Directions for this task
Rewrite the listing as a two-column CSV with the header request,answer. Begin at the line that has "The width and" and stop after the line that has "click(x=448, y=687)". Put each text and its answer on one row, quote every field, and replace line breaks with spaces.

Dataset records
***
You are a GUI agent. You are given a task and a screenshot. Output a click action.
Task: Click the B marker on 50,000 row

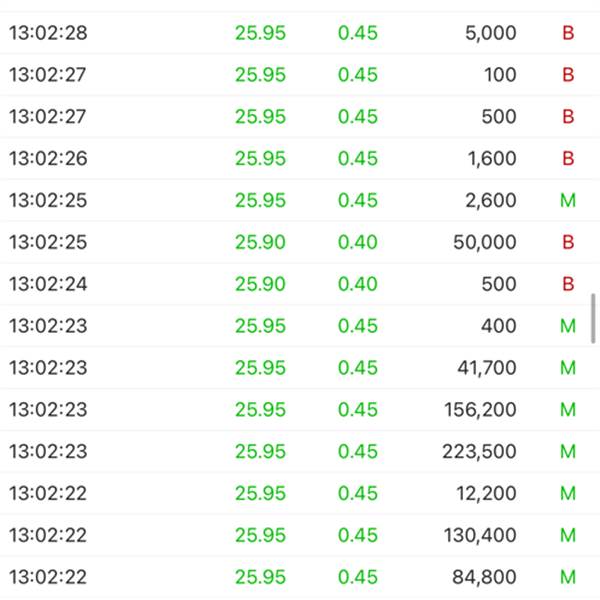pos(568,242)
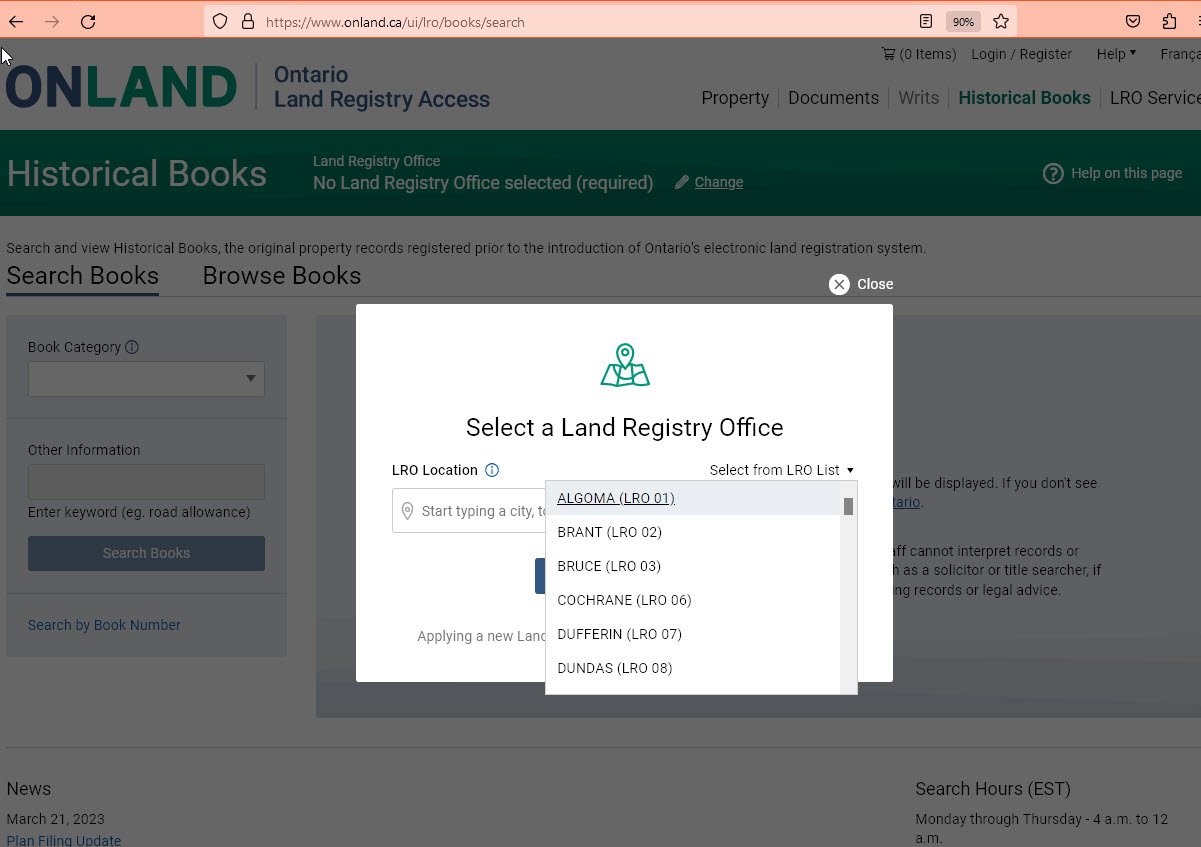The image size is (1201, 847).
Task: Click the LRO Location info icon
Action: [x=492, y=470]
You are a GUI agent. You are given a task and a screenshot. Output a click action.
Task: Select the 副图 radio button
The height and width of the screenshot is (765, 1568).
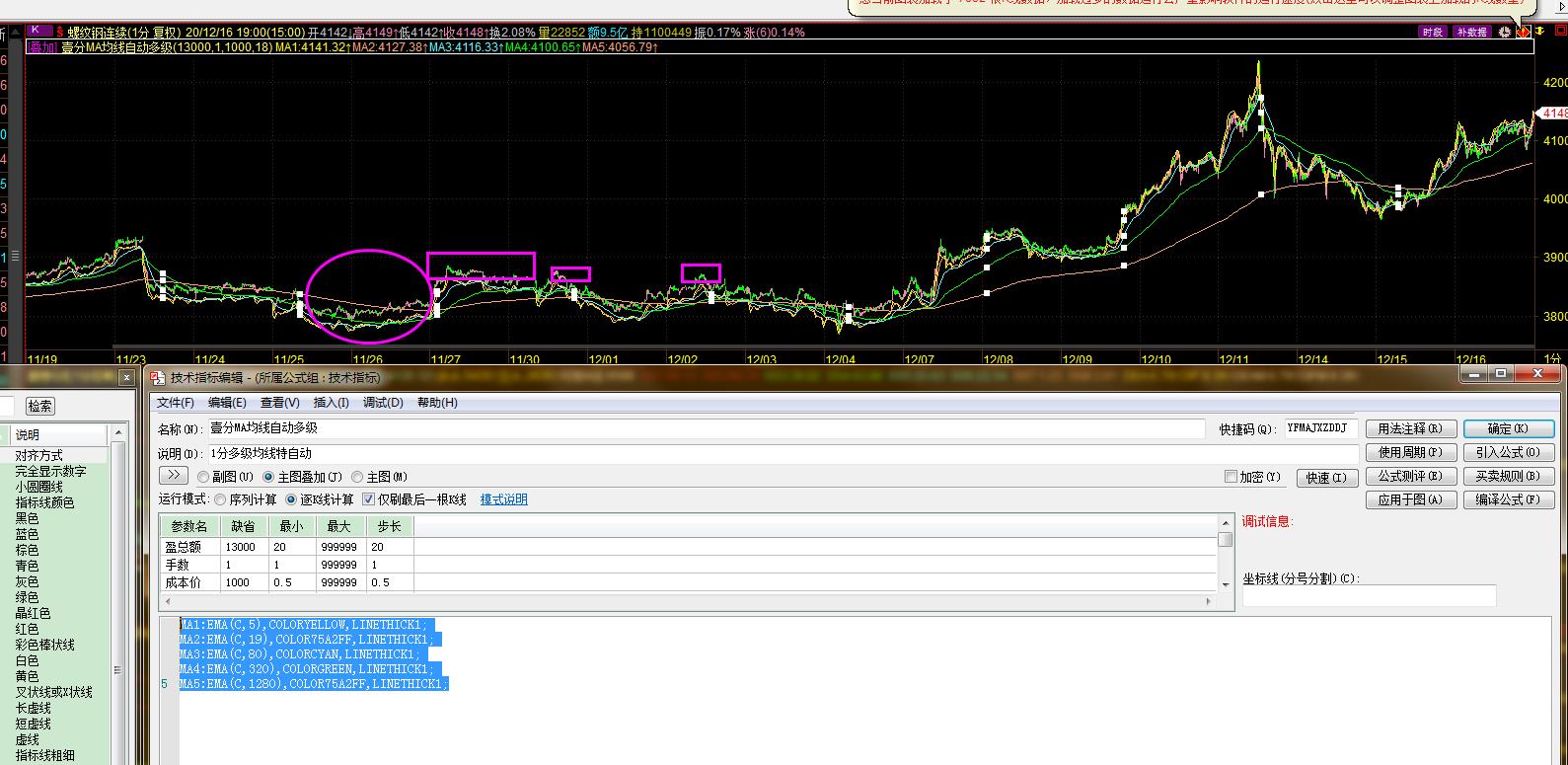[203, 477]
***
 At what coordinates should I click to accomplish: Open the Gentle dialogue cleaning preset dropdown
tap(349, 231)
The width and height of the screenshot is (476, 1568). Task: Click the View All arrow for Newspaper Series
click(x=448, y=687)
***
Result of this exercise
request,answer
"The width and height of the screenshot is (476, 1568). Task: Click the View All arrow for Newspaper Series","click(x=448, y=687)"